* _GOAL OF THE EXERCISE_
Your answer must be one number: the count of lines below that include "will".

--- START ---

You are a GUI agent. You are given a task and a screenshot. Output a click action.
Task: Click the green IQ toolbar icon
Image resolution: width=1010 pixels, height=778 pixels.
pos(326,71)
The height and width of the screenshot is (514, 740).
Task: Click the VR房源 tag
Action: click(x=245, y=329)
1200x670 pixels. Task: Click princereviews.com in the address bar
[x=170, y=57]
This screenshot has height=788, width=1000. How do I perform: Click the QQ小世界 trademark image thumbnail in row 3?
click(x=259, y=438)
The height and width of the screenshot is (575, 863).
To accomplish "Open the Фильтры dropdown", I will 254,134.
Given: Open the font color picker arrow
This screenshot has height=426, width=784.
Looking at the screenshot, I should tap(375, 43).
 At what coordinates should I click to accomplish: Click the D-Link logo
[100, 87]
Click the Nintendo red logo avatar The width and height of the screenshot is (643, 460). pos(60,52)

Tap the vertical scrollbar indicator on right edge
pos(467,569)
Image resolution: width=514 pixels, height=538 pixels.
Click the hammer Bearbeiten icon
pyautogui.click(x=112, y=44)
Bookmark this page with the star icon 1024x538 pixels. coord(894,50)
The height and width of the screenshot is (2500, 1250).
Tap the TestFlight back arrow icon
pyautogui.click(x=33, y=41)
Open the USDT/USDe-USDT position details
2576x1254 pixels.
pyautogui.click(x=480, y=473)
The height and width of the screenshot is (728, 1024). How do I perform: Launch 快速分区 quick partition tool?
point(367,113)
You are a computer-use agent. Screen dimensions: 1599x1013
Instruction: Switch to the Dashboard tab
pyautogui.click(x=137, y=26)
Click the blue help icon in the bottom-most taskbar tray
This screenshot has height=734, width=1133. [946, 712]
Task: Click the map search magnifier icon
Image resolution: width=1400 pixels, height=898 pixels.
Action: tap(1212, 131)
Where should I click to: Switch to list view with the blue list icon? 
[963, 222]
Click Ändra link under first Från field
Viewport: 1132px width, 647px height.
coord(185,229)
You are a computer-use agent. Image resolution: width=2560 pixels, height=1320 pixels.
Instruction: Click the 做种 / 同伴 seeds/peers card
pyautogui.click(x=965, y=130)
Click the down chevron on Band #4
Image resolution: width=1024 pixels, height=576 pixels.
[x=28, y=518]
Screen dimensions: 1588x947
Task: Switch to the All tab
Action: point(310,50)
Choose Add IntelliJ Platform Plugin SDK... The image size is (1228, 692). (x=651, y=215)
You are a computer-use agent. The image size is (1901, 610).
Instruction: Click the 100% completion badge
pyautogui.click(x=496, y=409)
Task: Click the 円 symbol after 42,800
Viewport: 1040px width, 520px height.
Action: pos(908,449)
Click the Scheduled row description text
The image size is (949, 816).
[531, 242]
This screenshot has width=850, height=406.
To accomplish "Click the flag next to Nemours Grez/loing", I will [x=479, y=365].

--- END ---

* _RESPONSE TO THE TASK_
2